TensorRT-LLM provides users with an easy-to-use Python API to define Large Language Models (LLMs) and build TensorRT engines that contain state-of-the-art optimizations to perform inference efficiently on NVIDIA GPUs. TensorRT-LLM also contains components to create Python and C++ runtimes that execute those TensorRT engines.
https://nvidia.github.io/TensorRT-LLM
Apache License 2.0
7.34k stars 794 forks source link

cluster key option not working? #1807

Open tonylek opened 1 week ago

tonylek commented 1 week ago

Hi, I tried the --cluster-key option with trtllm-build. I did the conversion with A100-80gb-sxm, then tried to deploy it on L4 after converting using the L4 option and it failed when starting up the tritonserver.

When I'm trying to deploy it on a100-40gb-sxm with its relevant option it does start-up work but I'm getting: [TensorRT-LLM][WARNING] Using an engine plan file across different models of devices is not recommended and is likely to affect performance or even cause errors.
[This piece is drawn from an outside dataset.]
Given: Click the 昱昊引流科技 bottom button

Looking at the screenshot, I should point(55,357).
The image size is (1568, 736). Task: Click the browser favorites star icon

In my config.json there appears to be the cluster_key I converted with.

yuxianq commented 1 week ago

--cluster_key is used with --auto_parallel N, it can provide cluster info to determine auto parallel's sharding strategy. In other word, --cluster_key does not help to cross-build engine to different type of GPUs, which is unsupported in TRT-LLM. Since you does not use --auto_parallel N, --cluster_key should make no effect to the build process. I will update the help message to avoid confusion when users does not use --auto_parallel N.

tonylek commented 1 week ago

any chance it will be supported in the future?

yuxianq commented 1 week ago

The cross-build feature is not planned. Please build and deploy on the same type of GPU.

nv-guomingz commented 3 days ago

@tonylek could we close this ticket now?